Вопрос: что может тело? — идентичен сегодня исконному вопросу метафизики: что может дух? Обессмысленной оказывается тем самым не только прежняя антропология, но и физиология, даже анатомия. Мы вправе спросить, в какой мере еще актуальны и оправданны наши расхожие галено–везалиевские анатомические представления, если некоторые предметы обихода не менее органически (допустив, что это слово в данном случае может иметь еще хоть какой–то смысл) принадлежат к анатомии и физиологии современного тела, чем его изначальные, богоданные естественные органы. Даже понятие инвалид претерпевает сегодня решительные модификации смысла. Инвалид в наше время — это не только тот, кто страдает какими–либо естественно–телесными (в старом добром смысле) недостатками: слепотой, глухотой, немотой, безногостью или безрукостью; современный житель Запада — инвалид уже и тогда, если ему недостает машины (у некоторых: второй), телефона или, скажем, будильника.
По части искусственных восприятий уже и дети сегодня способны тягаться со ставшими им абсолютно неинтересными и ненужными волшебными сказками. Всё, что некогда наивно–реалистически считалось возможным лишь в духе (в Боге), считается сегодня возможным в теле (обывателя). Тело, во всеоружии своих артефактов, уничтожает пространство и время и вторгается в зону, которую старым мистикам дано было переживать экстатически и контемплятивно. Поль Вирильо, настороженный демонолог современной цивилизации, в следующих монументальных образах воссоздает дромологические экзальтации мира техники:
«Скорость, с которой стартует машина, перемещает пассажира в небо; путешествие оказывается возможным не только через прояснение глубины поля зрения, осознаваемого как путь; в этом случае именно скорость осуществляет некоего рода наводку моста через пустоту…
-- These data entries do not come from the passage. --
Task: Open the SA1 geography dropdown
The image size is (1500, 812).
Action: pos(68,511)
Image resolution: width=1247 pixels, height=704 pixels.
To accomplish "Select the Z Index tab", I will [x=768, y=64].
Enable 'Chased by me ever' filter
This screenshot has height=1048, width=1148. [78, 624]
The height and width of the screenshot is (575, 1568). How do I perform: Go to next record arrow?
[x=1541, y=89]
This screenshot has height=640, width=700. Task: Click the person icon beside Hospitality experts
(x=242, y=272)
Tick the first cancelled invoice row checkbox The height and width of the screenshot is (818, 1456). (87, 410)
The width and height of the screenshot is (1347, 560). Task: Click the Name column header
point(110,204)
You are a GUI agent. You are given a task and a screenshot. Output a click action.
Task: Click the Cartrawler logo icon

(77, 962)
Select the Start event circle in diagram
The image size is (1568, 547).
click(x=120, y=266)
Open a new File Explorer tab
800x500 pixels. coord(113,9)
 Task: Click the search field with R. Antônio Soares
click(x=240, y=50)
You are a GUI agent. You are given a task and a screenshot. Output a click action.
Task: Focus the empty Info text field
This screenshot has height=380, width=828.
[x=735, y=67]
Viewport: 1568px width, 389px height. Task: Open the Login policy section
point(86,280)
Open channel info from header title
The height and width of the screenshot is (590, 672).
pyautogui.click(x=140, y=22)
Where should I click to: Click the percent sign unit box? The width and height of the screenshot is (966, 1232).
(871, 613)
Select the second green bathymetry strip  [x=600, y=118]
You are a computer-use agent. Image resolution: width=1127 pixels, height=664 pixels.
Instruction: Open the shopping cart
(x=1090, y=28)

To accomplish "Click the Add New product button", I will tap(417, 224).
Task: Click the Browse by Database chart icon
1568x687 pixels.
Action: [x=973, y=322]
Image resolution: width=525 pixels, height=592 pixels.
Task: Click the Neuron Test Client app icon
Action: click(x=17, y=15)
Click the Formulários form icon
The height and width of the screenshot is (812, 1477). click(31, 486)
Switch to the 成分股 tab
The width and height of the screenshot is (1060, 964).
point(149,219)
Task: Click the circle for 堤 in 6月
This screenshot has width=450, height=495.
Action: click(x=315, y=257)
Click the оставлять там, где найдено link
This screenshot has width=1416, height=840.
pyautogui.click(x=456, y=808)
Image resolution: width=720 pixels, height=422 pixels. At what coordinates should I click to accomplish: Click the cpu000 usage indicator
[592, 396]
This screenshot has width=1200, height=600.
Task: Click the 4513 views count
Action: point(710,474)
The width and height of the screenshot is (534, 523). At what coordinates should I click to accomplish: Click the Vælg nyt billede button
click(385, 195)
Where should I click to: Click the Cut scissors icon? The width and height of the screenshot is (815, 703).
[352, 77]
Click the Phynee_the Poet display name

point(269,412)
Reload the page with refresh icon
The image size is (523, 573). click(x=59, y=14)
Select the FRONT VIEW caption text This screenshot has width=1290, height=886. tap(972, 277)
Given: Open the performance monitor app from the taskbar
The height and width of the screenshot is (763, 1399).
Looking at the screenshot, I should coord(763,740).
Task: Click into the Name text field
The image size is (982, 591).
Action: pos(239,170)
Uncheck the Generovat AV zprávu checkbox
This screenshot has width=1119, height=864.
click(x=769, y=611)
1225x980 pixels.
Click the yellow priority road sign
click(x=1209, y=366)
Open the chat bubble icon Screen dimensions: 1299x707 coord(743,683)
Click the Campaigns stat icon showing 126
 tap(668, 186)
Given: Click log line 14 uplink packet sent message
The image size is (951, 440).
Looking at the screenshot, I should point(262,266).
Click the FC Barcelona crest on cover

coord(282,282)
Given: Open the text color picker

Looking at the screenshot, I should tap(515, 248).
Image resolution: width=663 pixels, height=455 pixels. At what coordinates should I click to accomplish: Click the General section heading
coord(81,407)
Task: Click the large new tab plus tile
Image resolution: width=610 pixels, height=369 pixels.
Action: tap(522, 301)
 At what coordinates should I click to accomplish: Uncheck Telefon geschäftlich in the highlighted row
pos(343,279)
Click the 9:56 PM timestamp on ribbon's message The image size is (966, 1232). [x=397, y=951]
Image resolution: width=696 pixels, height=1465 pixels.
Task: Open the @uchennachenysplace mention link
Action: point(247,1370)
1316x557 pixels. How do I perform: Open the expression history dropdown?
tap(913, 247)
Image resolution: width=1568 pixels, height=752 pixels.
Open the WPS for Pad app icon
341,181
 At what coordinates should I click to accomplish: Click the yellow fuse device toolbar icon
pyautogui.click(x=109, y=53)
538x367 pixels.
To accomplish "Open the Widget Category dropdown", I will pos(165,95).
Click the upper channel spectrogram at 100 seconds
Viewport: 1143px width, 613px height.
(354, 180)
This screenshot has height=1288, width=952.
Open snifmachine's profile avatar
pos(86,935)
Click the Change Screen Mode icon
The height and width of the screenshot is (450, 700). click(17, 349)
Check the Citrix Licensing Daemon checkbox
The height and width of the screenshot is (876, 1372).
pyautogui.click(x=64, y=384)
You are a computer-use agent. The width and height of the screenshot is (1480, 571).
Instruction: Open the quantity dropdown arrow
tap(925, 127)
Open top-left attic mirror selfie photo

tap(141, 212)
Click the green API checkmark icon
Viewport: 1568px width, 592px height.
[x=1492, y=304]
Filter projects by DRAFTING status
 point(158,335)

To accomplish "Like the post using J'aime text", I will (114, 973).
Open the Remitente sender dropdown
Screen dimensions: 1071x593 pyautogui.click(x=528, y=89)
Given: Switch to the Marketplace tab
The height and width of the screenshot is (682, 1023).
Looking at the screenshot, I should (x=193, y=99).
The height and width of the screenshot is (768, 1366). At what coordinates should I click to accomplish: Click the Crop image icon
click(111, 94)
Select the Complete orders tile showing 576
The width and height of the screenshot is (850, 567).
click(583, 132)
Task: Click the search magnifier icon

Поскольку каждое путешествие протекает как countdown, новый смысл катастрофы, столкновения сводится к тому, что прибытие очевидным образом всё чаще совпадает по времени с отбытием: сверхзвуковой самолет, быстрее, чем солнце, совершает посадку в Нью—Йорке, прежде чем взлететь в Париже… Если раньше мы пользовались тремя понятиями: отбытие, путешествие, прибытие, то теперь их в нашем распоряжении лишь два: отбытие и прибытие. Транспортная революция, благодаря нарастающему ускорению, делала расстояние всё более и более незначительным; например, что касается воздушной линии, то „пространственная дистанция“ (измеряемая в километрах) заменена здесь „временной дистанцией“, этой чистой длительностью, при которой окружающая среда, вследствие скоростных данных машины, не учитывается больше в качестве поля действия.
Но это сжатие, это взаимостолкновение продолжается и дальше, каждое увеличение силы действия мотора сокращает линию воздушного пути; вскоре реальным останется только прибытие, точка прибытия, поскольку и отъезд, в свою очередь, исчезнет во внезапности проекта. Это уже и сейчас имеет место при аудиовизуальных средствах коммуникации, где зритель и слушатель, слитые воедино, находятся перед экраном; отъезда ради встречи не существует более, он замещается прибытием образов на экране или голоса в наушниках…
В сверхзвуковом самолете тахометр начисляет уже не километры, он измеряет единственно интенсивность ускорения, этот махметр, просто передающий отношение скорости движущегося тела к скорости звука в атмосфере, в которой оно движется… Но эта „единица меры“ не есть подлинная единица скорости, ибо скорость звука пропорциональна квадратному корню абсолютной температуры!
Единственной единицей меры оказывается тем самым абсолютная скорость, продукт абсолютной температуры: скорость света.
Солнечное излучение, некий поздний культ Солнца, становится масштабом действительности как таковой, свет скорости освещает планету в то самое мгновение, когда он её изображает, причем таким образом, что стремительность его развязки и сила его выброса появляются в траектории восходящего и заходящего солнца.